» **Problem to solve**
The answer must consist solely of the lines from the one containing "Task: Toggle the fold marker beside line 8" through the last line of the records, set down exactly and without any pictures.

» **Record extracts**
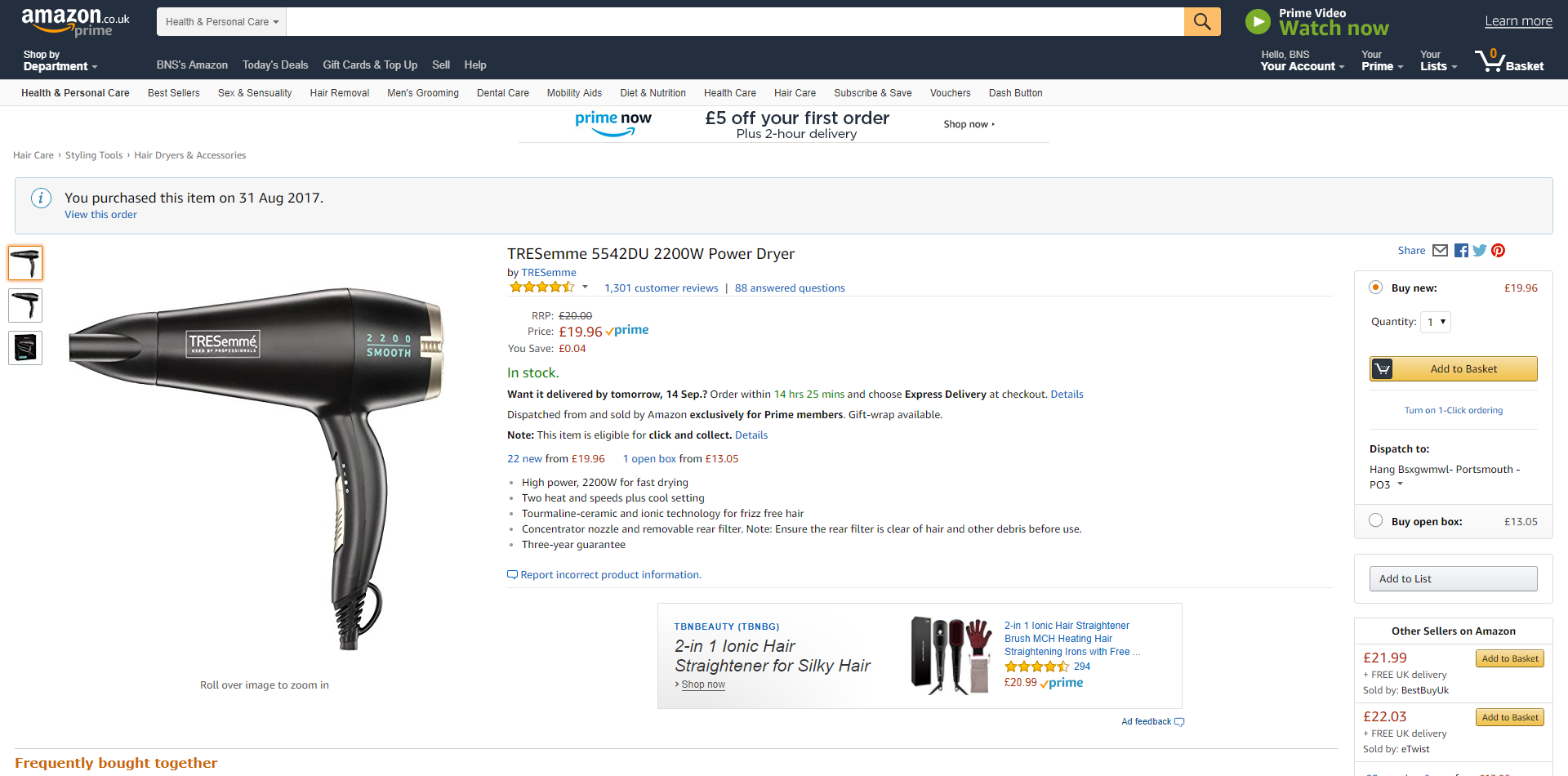Share on Facebook icon
Image resolution: width=1568 pixels, height=776 pixels.
coord(1461,251)
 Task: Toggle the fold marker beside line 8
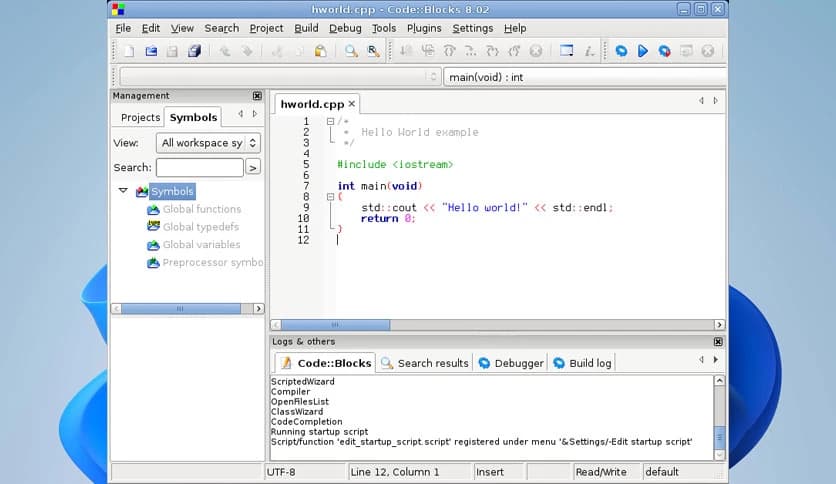(x=331, y=197)
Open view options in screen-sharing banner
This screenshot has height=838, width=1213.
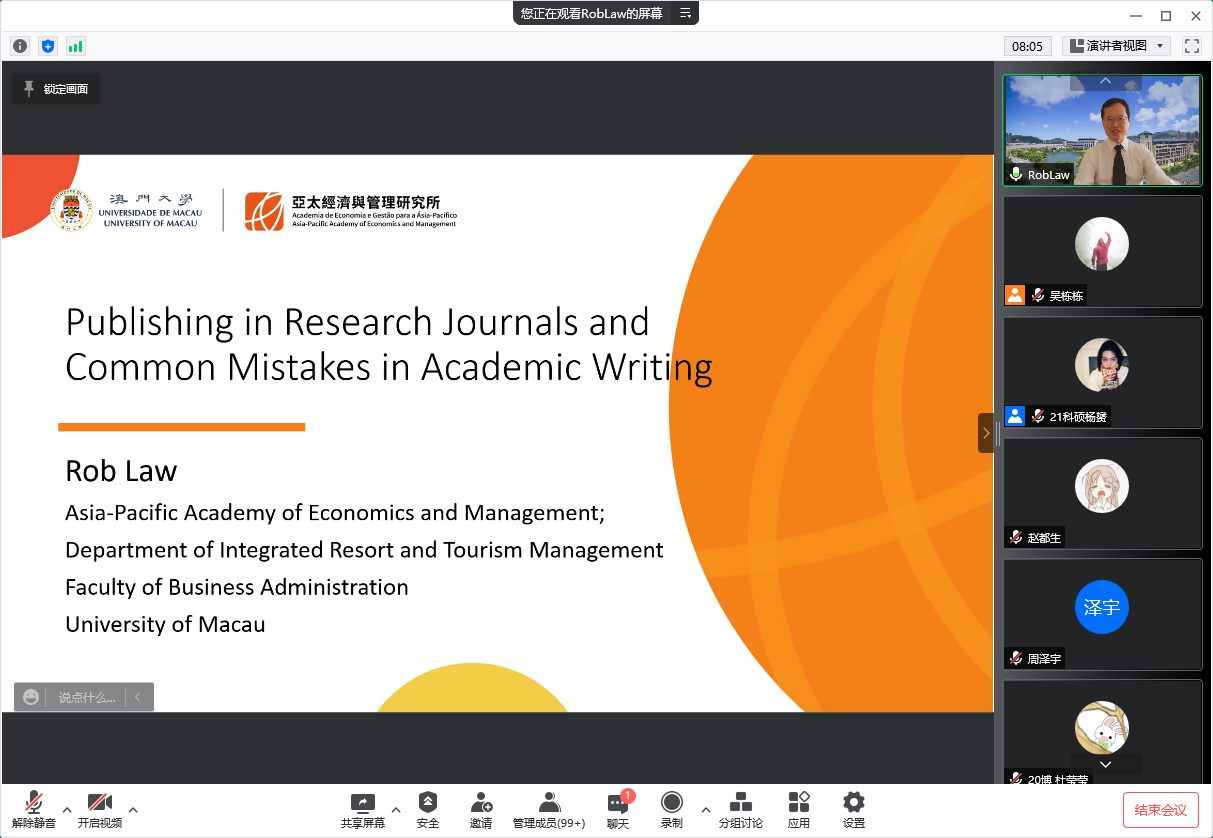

» **Response below**
 Task: Toggle the fold marker beside line 8
(x=331, y=197)
Open view options in screen-sharing banner
This screenshot has height=838, width=1213.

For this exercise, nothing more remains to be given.